### Assigned task
Below is some data. Retype exactly the lines starting at the one with "Task: Click Related issues help icon" and ending at the one with "Click the Напишите сообщение input field".

### Given records
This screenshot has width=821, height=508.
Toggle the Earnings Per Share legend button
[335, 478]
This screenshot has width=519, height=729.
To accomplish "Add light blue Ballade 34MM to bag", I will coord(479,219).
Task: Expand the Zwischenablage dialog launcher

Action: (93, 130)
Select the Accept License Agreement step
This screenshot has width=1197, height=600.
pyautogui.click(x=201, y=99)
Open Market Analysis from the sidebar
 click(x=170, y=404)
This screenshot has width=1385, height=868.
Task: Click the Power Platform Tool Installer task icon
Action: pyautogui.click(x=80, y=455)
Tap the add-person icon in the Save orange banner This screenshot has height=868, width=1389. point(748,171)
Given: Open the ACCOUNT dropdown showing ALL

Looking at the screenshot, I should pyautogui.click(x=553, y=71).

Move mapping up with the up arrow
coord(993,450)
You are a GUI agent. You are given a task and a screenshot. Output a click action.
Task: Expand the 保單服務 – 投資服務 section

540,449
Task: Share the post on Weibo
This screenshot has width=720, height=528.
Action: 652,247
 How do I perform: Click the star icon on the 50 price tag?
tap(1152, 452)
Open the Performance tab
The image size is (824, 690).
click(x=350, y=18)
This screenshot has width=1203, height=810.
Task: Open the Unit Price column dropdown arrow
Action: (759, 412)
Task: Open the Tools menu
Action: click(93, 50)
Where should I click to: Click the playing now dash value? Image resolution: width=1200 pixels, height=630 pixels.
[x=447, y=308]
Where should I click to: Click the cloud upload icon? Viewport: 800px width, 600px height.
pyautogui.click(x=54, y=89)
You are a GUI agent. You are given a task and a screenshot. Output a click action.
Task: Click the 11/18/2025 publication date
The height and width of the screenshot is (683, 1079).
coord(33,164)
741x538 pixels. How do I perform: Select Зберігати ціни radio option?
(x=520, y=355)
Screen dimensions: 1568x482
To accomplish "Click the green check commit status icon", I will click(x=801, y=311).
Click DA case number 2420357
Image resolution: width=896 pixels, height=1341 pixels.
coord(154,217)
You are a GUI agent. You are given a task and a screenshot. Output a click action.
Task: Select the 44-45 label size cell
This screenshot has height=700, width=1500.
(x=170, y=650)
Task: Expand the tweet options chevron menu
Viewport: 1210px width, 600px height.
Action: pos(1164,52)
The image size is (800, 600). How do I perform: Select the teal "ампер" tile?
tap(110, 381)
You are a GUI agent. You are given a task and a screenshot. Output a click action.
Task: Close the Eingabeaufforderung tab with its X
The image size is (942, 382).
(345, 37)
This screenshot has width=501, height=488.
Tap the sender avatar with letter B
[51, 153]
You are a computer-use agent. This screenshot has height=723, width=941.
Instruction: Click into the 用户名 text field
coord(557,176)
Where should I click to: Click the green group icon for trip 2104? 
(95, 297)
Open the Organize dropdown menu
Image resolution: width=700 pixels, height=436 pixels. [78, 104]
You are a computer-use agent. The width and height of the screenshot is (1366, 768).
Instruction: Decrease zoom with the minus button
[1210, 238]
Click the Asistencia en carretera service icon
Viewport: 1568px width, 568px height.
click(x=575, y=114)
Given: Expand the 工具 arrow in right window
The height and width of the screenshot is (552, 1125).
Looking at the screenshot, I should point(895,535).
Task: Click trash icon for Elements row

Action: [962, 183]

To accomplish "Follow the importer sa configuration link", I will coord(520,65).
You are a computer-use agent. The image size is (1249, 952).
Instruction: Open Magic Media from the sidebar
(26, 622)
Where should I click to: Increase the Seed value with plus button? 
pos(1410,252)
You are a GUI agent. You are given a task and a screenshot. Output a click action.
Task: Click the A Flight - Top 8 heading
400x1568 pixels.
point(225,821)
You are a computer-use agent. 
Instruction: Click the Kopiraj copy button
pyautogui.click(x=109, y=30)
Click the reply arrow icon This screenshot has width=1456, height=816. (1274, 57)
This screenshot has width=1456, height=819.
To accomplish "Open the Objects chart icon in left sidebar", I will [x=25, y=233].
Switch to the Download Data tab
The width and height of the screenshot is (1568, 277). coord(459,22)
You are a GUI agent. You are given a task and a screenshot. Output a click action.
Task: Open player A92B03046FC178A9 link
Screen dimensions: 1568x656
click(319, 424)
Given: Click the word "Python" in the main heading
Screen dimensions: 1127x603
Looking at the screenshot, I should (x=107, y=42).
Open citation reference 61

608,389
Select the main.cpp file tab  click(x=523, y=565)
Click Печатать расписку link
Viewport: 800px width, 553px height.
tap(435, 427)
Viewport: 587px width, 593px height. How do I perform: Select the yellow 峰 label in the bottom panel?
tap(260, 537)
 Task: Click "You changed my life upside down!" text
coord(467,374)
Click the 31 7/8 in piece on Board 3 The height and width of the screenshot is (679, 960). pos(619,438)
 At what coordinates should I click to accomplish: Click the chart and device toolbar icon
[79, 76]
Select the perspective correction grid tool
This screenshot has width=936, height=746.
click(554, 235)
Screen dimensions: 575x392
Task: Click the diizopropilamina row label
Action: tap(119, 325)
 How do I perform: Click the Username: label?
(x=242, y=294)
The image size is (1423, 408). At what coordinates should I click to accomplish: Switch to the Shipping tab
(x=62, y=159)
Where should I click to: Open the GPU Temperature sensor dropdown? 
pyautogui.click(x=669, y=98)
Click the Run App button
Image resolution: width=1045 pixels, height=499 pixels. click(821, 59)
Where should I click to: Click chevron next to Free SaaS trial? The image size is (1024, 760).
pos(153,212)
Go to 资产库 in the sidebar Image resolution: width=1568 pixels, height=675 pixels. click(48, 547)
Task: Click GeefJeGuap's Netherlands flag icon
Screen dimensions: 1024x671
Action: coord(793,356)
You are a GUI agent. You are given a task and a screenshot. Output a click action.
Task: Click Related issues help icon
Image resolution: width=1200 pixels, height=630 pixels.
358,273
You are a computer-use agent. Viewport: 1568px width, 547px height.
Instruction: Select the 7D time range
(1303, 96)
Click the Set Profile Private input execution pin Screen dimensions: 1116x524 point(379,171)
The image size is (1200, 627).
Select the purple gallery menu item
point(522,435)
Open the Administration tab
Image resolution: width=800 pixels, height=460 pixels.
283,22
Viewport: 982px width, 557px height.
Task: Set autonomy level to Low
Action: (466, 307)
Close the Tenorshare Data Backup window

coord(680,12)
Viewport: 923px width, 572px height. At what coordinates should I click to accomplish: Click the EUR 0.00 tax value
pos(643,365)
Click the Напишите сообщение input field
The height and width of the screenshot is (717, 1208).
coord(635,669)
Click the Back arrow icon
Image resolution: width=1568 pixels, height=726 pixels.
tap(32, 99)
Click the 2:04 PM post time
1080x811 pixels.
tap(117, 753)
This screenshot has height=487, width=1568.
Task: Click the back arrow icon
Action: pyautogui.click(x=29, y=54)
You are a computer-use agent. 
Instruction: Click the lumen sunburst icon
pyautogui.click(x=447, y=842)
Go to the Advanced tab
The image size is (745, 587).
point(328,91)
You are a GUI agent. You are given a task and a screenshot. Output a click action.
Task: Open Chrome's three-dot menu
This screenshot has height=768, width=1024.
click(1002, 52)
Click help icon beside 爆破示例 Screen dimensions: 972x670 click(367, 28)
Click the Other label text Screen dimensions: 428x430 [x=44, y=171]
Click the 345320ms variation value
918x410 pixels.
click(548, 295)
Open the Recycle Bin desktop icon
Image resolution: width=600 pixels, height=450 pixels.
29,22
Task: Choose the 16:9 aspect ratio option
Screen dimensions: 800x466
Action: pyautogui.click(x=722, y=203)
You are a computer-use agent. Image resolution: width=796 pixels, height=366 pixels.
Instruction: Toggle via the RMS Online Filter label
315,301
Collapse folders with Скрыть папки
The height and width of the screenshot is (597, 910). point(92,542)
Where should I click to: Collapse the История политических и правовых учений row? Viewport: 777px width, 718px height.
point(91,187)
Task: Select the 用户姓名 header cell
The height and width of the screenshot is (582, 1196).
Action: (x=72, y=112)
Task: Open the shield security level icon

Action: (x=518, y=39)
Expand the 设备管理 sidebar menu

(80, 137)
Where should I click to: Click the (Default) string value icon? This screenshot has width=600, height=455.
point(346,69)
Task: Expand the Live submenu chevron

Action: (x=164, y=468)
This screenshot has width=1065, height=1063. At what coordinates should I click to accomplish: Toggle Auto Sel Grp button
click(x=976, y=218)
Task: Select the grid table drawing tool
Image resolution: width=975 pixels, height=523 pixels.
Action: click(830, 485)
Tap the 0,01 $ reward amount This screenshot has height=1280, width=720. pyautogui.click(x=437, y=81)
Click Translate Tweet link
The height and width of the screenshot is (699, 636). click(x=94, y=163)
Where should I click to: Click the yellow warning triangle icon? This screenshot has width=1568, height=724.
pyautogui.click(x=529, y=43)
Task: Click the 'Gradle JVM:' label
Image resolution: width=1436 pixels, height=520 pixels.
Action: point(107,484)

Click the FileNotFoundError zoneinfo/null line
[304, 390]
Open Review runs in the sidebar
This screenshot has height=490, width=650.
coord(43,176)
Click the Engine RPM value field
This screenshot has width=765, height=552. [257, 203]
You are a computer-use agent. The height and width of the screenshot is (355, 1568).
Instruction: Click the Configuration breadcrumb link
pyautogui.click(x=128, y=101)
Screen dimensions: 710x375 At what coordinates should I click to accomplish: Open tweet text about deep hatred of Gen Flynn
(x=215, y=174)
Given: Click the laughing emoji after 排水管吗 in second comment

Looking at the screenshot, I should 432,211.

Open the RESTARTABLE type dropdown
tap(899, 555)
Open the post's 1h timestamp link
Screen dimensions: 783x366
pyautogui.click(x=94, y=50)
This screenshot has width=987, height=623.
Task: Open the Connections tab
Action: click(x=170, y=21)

### Exercise output
Task: Click Related issues help icon
Image resolution: width=1200 pixels, height=630 pixels.
358,273
You are a computer-use agent. Viewport: 1568px width, 547px height.
Instruction: Select the 7D time range
(1303, 96)
Click the Set Profile Private input execution pin Screen dimensions: 1116x524 point(379,171)
The image size is (1200, 627).
Select the purple gallery menu item
point(522,435)
Open the Administration tab
Image resolution: width=800 pixels, height=460 pixels.
283,22
Viewport: 982px width, 557px height.
Task: Set autonomy level to Low
Action: (466, 307)
Close the Tenorshare Data Backup window

coord(680,12)
Viewport: 923px width, 572px height. At what coordinates should I click to accomplish: Click the EUR 0.00 tax value
pos(643,365)
Click the Напишите сообщение input field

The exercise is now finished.